Petunjuk7.com - Sejak 700.000 pengungsi minoritas Muslim Rohingya melarikan diri dari Myanmar tahun lalu, muncul sejumlah laporan tentang penyerangan seksual yang dilakukan pihak militer Myanmar.
Badan kemanusiaan memperingatkan jumlah bayi tidak diinginkan -akibat serangan seksual- yang akan ditawarkan untuk diadopsi dapat menjadi ratusan atau bahkan ribuan.
Inilah cerita salah satu perempuan Rohingya yang mengaku menjadi korban perkosaan tentara Myanmar.

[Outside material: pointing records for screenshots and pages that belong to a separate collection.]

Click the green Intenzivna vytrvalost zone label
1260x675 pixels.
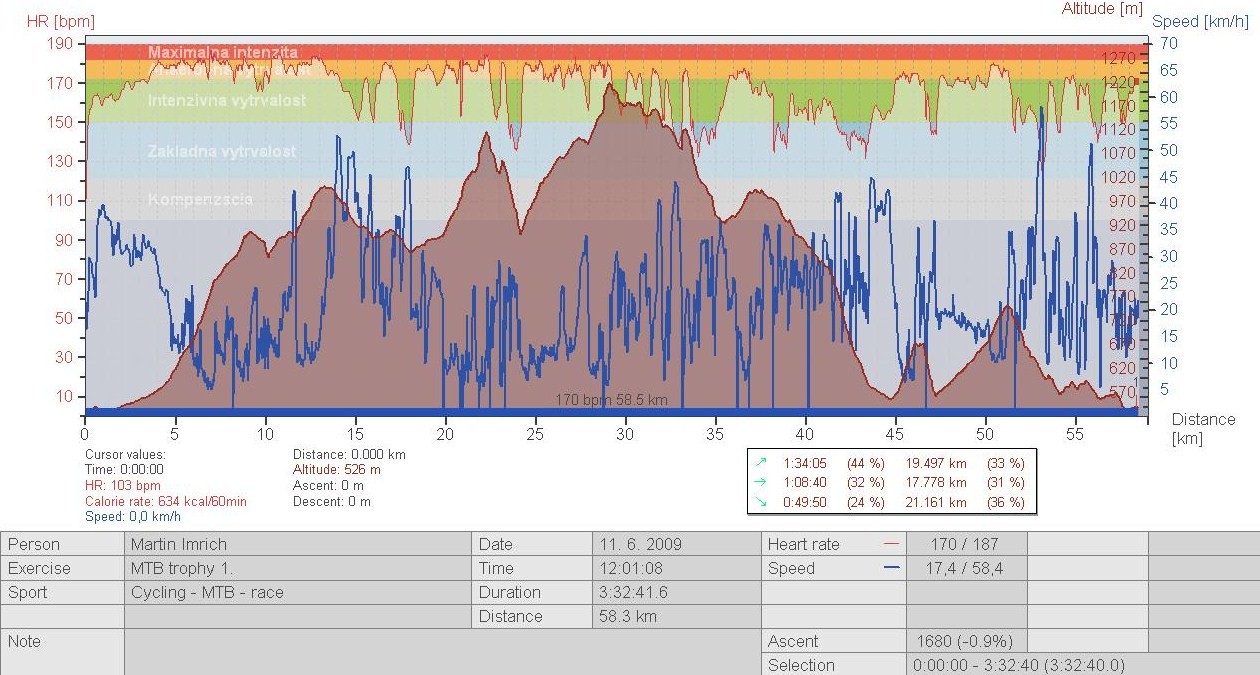(x=227, y=101)
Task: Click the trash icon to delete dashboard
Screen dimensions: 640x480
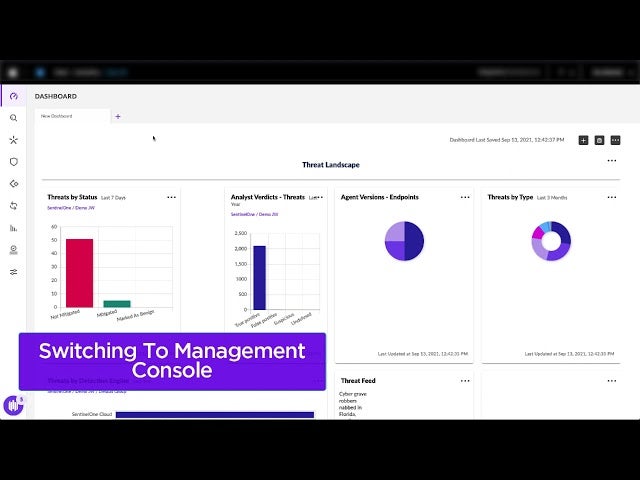Action: tap(599, 140)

Para tentara menangkap saya sebelum saya dapat melarikan diri. Mereka memperkosa saya," demikian dikatakan seorang perempuan yang baru berumur 17 tahun.
Dia menceritakan kepada wartawan BBC, bahwa dirinya disekap selama berhari-hari dan berulang kali diperkosa dan dipukuli oleh militer Myanmar.
"Malam itu saya diperkosa kembali. Mereka melakukan lagi besok paginya dan sore hari. Mereka membiarkan saya terikat di sana. Jika saya melihat tentara, saya membungkuk dan menyembunyikan diri," ungkapnya.
"Saya duduk disana dan menangis. Sekelompok orang Rohingya menyelamatkan saya. Mereka membawa saya melintasi perbatasan, ke Bangladesh," tambahnya.
Di Bangladesh, perempuan ini menemukan dirinya hamil. Dan sekarang anak perempuannya sudah berumur satu minggu.
Ibunya belum memberikan nama kepadanya.
"Melakukan aborsi adalah sebuah dosa, demikian juga membiarkannya diadopsi. Mereka yang berdosa. Saya tidak melakukan kesalahan. Saya melahirkan bayi saya", katanya lagi.
Kakek neneknya adalah anggota keluarganya yang tersisa. Sementara orang tuanya hilang, yang berarti kemungkinan besar telah meninggal.
Kakeknya mengatakan kepada BBC, cucunya tidak mau keluar menemui orang-orang lain.
"Dia bersembunyi di dalam rumah dan kami tidak memberitahukannya kepada siapa pun. Tidak seorangpun melihat dia. Saya mengatakan kepadanya untuk memberikan bayi ke orang lain, tetapi dia mengatakan tidak. Dia mengatakan bayi ini akan hidup sesuai dengan kehendak Allah," kata kakeknya.
Ribuan orang Rohingya mengatakan diri mereka diserang secara seksual. Tetapi tetap sulit untuk memastikan pernyataan sejumlah perempuan ini.
Berbagai tuduhan tersebut selalu disangkal oleh tentara Myanmar.
Yang jelas berbagai badan kemanusiaan sudah bersiap-siap menangani bayi yang tidak diinginkan dan kemungkinan ditelantarkan keluarganya.
Sampai sejauh jumlah bayi yang mengalami nasib seperti ini masihlah kecil tetapi organisasi amal Save the Children misalnya mengkhawatirkan stigma masyarakat terhadap anak-anak ini.
"Kekhawatiran kami adalah bahwa anak-anak ini akan besar dengan stigma. Kami menyadari anak manapun yang dilahirkan saat ini akan berisiko distigmakan. Jadi kami bekerja keras untuk menciptakan sistem pendukung pengaman bagi anak-anak ini agar mereka dapat tumbuh dengan baik," kata Daphnee Cook dari Save The Children .
Tetapi yang jelas bagi para korban perkosaan, seperti perempuan belasan tahun dengan anaknya yang baru berumur beberapa minggu ini, hanyalah perasaan cinta yang dirasakan.
"Bagaimana mereka bisa melakukan hal seperti ini kepada saya? Jika ini tidak terjadi, saya kemungkinan sudah menikah dan hidup normal. Saat menatap bayi saya, yang rasakan adalah cinta," kata ibu belasan tahun korban perkosaan ini.